Clothes Grasping and Unfolding Based on RGB-D Semantic Segmentation

Clothes grasping and unfolding is a core step in robotic-assisted dressing. Most existing works leverage depth images of clothes to train a deep learning-based model to recognize suitable grasping points. These methods often utilize physics engines to synthesize depth images to reduce the cost of real labeled data collection. However, the natural domain gap between synthetic and real images often leads to poor performance of these methods on real data. Furthermore, these approaches often struggle in scenarios where grasping points are occluded by the clothing item itself. To address the above challenges, we propose a novel Bi-directional Fractal Cross Fusion Network (BiFCNet) for semantic segmentation, enabling recognition of graspable regions in order to provide more possibilities for grasping. Instead of using depth images only, we also utilize RGB images with rich color features as input to our network in which the Fractal Cross Fusion (FCF) module fuses RGB and depth data by considering global complex features based on fractal geometry. To reduce the cost of real data collection, we further propose a data augmentation method based on an adversarial strategy, in which the color and geometric transformations simultaneously process RGB and depth data while maintaining the label correspondence. Finally, we present a pipeline for clothes grasping and unfolding from the perspective of semantic segmentation, through the addition of a strategy for grasp point selection from segmentation regions based on clothing flatness measures, while taking into account the grasping direction. We evaluate our BiFCNet on the public dataset NYUDv2 and obtained comparable performance to current state-of-the-art models. We also deploy our model on a Baxter robot, running extensive grasping and unfolding experiments as part of our ablation studies, achieving an 84% success rate.

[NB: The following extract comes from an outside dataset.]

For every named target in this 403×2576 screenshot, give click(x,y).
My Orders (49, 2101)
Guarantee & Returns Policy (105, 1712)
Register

翻译：衣物抓取与展平是机器人辅助穿衣中的核心步骤。现有研究大多利用衣物的深度图像训练深度学习模型以识别合适的抓取点。这些方法通常借助物理引擎合成深度图像，以减少真实标注数据的采集成本。然而，合成图像与真实图像之间的自然域差异常导致此类方法在真实数据上的性能不佳。此外，当抓取点被衣物自身遮挡时，这些方法往往难以应对。针对上述挑战，我们提出了一种新颖的双向分形交叉融合网络（BiFCNet）用于语义分割，能够识别可抓取区域，从而为抓取提供更多可能性。与仅使用深度图像不同，我们同时利用具有丰富颜色特征的RGB图像作为网络输入，其中分形交叉融合（FCF）模块基于分形几何考虑全局复杂特征，融合RGB与深度数据。为降低真实数据采集成本，我们进一步提出基于对抗策略的数据增强方法，该方法在保持标签对应关系的同时，对RGB与深度数据同步进行颜色与几何变换。最后，我们从语义分割视角提出衣物抓取与展平的完整流程，通过引入基于衣物平坦度测量的分割区域抓取点选择策略，并兼顾抓取方向。我们在公开数据集NYUDv2上评估BiFCNet，取得了与当前最先进模型相当的性能。同时将该模型部署于Baxter机器人，在消融实验中进行了大量抓取与展平实验，成功率达84%。